Through working at a construction firm in Singapore, Dr Bal was able to record the patterns of workers’ daily engagement with immediate supervisors and their employers.
He also travelled to labour-sending communities in Bangladesh, where he was able to link workers’ grievances and struggles in the workplace to their own migration objectives, their family and community’s expectation of that migration and the political economy of the recruitment process.
Since completing his thesis, Dr Bal has had a journal article accepted for publication by the Journal of Contemporary Asia and is finalising a book proposal from the thesis.
In her thesis, entitled ‘Dismantling the “Fortress”: East Java and the Long Transition to Suharto’s New Order Regime (1965–1968)’, Dr Hearman (pictured) charts the journeys of a group of activists and individuals caught up in the persecution and banning of the Indonesian Communist Party in 1965–68 in East Java, including the party’s final attempt to resist the New Order regime by constructing a base in the southern reaches of the province.

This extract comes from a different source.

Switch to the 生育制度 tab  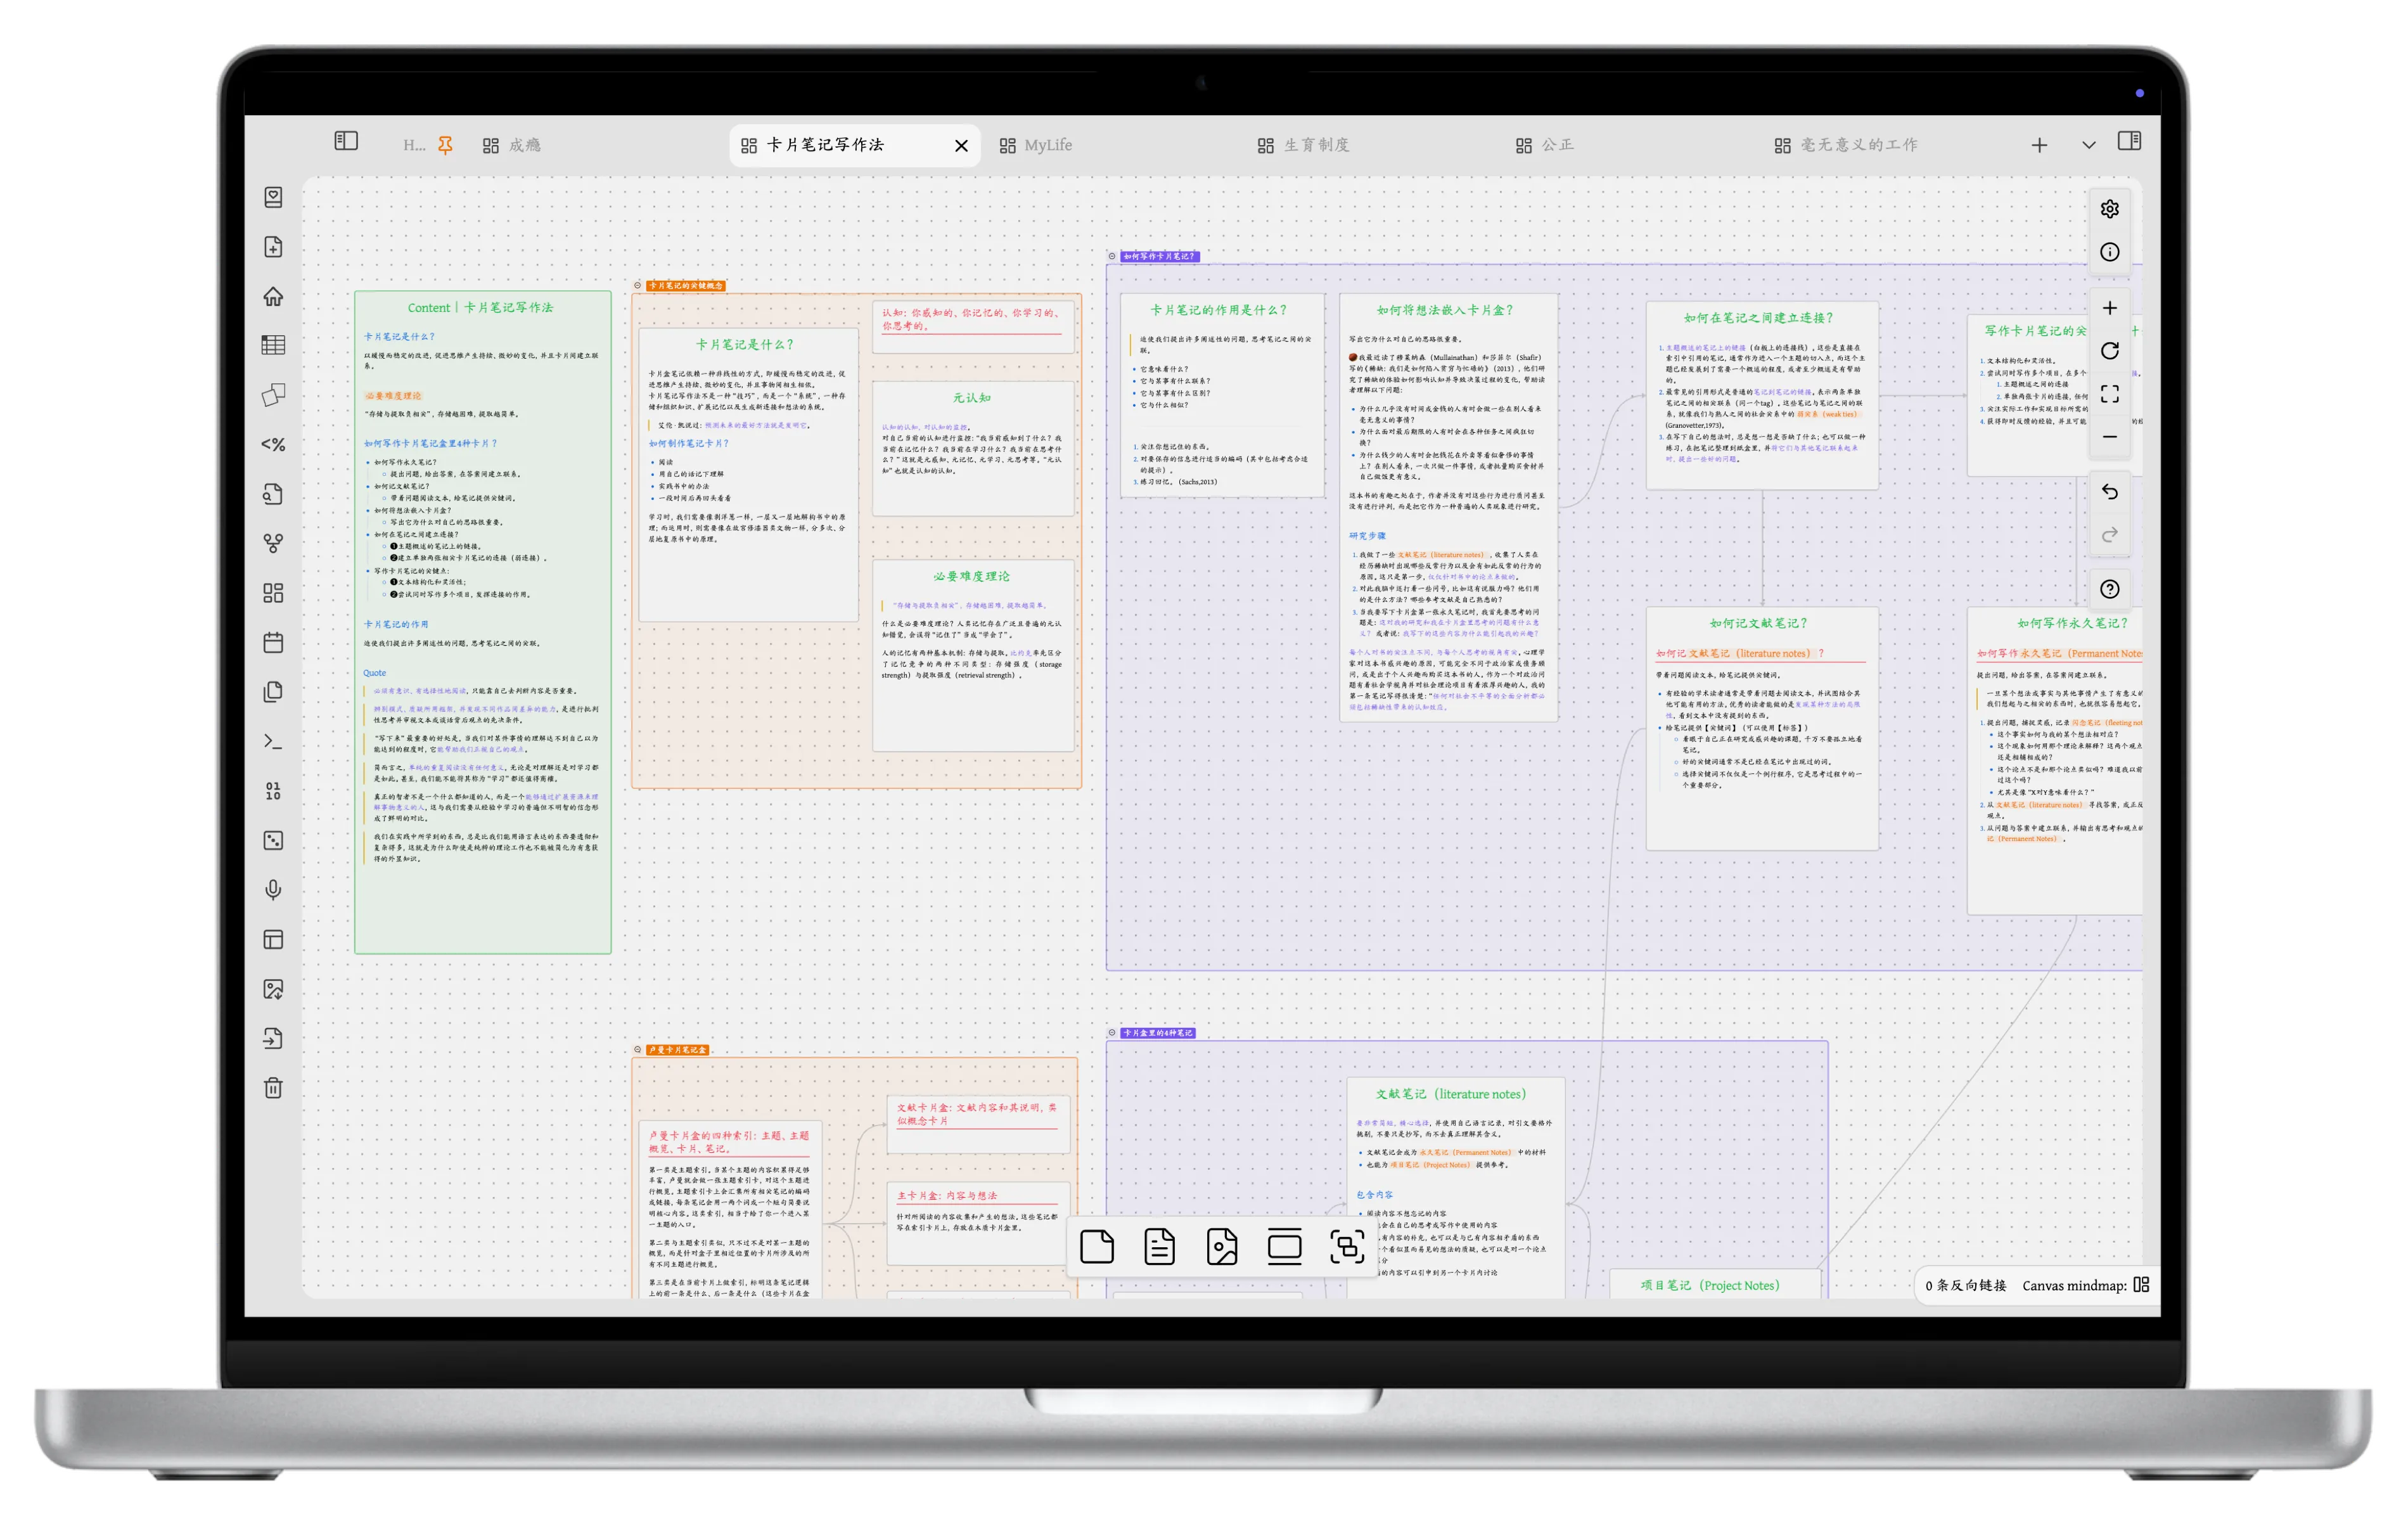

Using an array of sources, including oral testimonies with survivors and perpetrators and military and government reports about the repression, the thesis captures experiences of activism from the 1940s onwards and then in living under the shadow of the repression. The thesis presents new dimensions about the slaughter of leftists and the power struggle occurring in East Java.
Dr Hearman is presently drafting this thesis into a monograph and has begun researching the history of Timorese and Indonesian activists working together in the 1990s for Timorese self-determination.
The runner-up was Dr Tom Cliff for a thesis at the Australian National University entitled ‘Oil and Water: Experiences of Being Han in 21st Century Korla, Xinjiang’.
The 13 nominations for the prize were judged by Associate Professor Romit Dasgupta, Professor Louise Edwards, Dr Nick Cheesman, Professor John Ingleson and Professor Robin Jeffrey.